WORK INSTRUCTION
Retyping the records exactly, down to the last line, is the whole job.

[[ DATA, beginning ]]

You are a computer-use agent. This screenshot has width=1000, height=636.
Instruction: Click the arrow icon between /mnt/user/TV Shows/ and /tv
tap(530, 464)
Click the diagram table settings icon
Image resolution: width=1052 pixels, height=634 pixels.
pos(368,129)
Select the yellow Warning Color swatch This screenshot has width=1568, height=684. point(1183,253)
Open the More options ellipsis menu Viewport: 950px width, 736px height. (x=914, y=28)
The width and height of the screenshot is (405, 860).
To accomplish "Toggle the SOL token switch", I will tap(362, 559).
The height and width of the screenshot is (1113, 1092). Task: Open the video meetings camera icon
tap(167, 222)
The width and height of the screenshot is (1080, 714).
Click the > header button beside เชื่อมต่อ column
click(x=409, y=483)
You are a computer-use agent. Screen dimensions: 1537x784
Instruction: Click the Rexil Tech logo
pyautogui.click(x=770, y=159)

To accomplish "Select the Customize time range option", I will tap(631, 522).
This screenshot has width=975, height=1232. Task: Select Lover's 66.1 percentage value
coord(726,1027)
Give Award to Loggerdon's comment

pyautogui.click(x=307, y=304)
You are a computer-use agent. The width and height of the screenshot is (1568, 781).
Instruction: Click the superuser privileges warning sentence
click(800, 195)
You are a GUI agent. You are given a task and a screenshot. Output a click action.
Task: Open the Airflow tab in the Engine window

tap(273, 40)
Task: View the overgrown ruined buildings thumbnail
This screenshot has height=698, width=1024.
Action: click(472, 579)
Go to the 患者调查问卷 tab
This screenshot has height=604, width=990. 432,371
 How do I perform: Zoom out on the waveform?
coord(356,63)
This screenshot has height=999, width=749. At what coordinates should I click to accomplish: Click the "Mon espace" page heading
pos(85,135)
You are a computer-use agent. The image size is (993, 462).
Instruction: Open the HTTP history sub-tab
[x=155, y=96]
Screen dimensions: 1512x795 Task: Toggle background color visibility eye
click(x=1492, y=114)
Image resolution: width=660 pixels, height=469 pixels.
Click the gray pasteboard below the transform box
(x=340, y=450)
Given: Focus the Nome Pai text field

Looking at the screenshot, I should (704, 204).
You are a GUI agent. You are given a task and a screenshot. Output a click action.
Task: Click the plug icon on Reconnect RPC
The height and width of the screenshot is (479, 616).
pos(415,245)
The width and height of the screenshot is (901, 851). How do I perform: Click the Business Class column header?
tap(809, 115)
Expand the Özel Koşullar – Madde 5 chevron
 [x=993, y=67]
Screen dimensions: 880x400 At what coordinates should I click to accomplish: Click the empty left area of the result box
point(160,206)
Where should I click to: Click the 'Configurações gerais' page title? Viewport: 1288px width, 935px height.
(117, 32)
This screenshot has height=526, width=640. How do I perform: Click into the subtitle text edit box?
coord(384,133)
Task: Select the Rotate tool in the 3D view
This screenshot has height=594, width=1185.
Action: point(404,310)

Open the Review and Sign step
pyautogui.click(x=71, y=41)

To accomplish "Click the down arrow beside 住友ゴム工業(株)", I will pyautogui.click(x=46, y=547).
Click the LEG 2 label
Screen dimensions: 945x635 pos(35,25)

[[ DATA, end ]]

RESPONSE AREA
You are a computer-use agent. This screenshot has width=1000, height=636.
Instruction: Click the arrow icon between /mnt/user/TV Shows/ and /tv
tap(530, 464)
Click the diagram table settings icon
Image resolution: width=1052 pixels, height=634 pixels.
pos(368,129)
Select the yellow Warning Color swatch This screenshot has width=1568, height=684. point(1183,253)
Open the More options ellipsis menu Viewport: 950px width, 736px height. (x=914, y=28)
The width and height of the screenshot is (405, 860).
To accomplish "Toggle the SOL token switch", I will tap(362, 559).
The height and width of the screenshot is (1113, 1092). Task: Open the video meetings camera icon
tap(167, 222)
The width and height of the screenshot is (1080, 714).
Click the > header button beside เชื่อมต่อ column
click(x=409, y=483)
You are a computer-use agent. Screen dimensions: 1537x784
Instruction: Click the Rexil Tech logo
pyautogui.click(x=770, y=159)

To accomplish "Select the Customize time range option", I will tap(631, 522).
This screenshot has width=975, height=1232. Task: Select Lover's 66.1 percentage value
coord(726,1027)
Give Award to Loggerdon's comment

pyautogui.click(x=307, y=304)
You are a computer-use agent. The width and height of the screenshot is (1568, 781).
Instruction: Click the superuser privileges warning sentence
click(800, 195)
You are a GUI agent. You are given a task and a screenshot. Output a click action.
Task: Open the Airflow tab in the Engine window

tap(273, 40)
Task: View the overgrown ruined buildings thumbnail
This screenshot has height=698, width=1024.
Action: click(472, 579)
Go to the 患者调查问卷 tab
This screenshot has height=604, width=990. 432,371
 How do I perform: Zoom out on the waveform?
coord(356,63)
This screenshot has height=999, width=749. At what coordinates should I click to accomplish: Click the "Mon espace" page heading
pos(85,135)
You are a computer-use agent. The image size is (993, 462).
Instruction: Open the HTTP history sub-tab
[x=155, y=96]
Screen dimensions: 1512x795 Task: Toggle background color visibility eye
click(x=1492, y=114)
Image resolution: width=660 pixels, height=469 pixels.
Click the gray pasteboard below the transform box
(x=340, y=450)
Given: Focus the Nome Pai text field

Looking at the screenshot, I should (704, 204).
You are a GUI agent. You are given a task and a screenshot. Output a click action.
Task: Click the plug icon on Reconnect RPC
The height and width of the screenshot is (479, 616).
pos(415,245)
The width and height of the screenshot is (901, 851). How do I perform: Click the Business Class column header?
tap(809, 115)
Expand the Özel Koşullar – Madde 5 chevron
 [x=993, y=67]
Screen dimensions: 880x400 At what coordinates should I click to accomplish: Click the empty left area of the result box
point(160,206)
Where should I click to: Click the 'Configurações gerais' page title? Viewport: 1288px width, 935px height.
(117, 32)
This screenshot has height=526, width=640. How do I perform: Click into the subtitle text edit box?
coord(384,133)
Task: Select the Rotate tool in the 3D view
This screenshot has height=594, width=1185.
Action: point(404,310)

Open the Review and Sign step
pyautogui.click(x=71, y=41)

To accomplish "Click the down arrow beside 住友ゴム工業(株)", I will pyautogui.click(x=46, y=547).
Click the LEG 2 label
Screen dimensions: 945x635 pos(35,25)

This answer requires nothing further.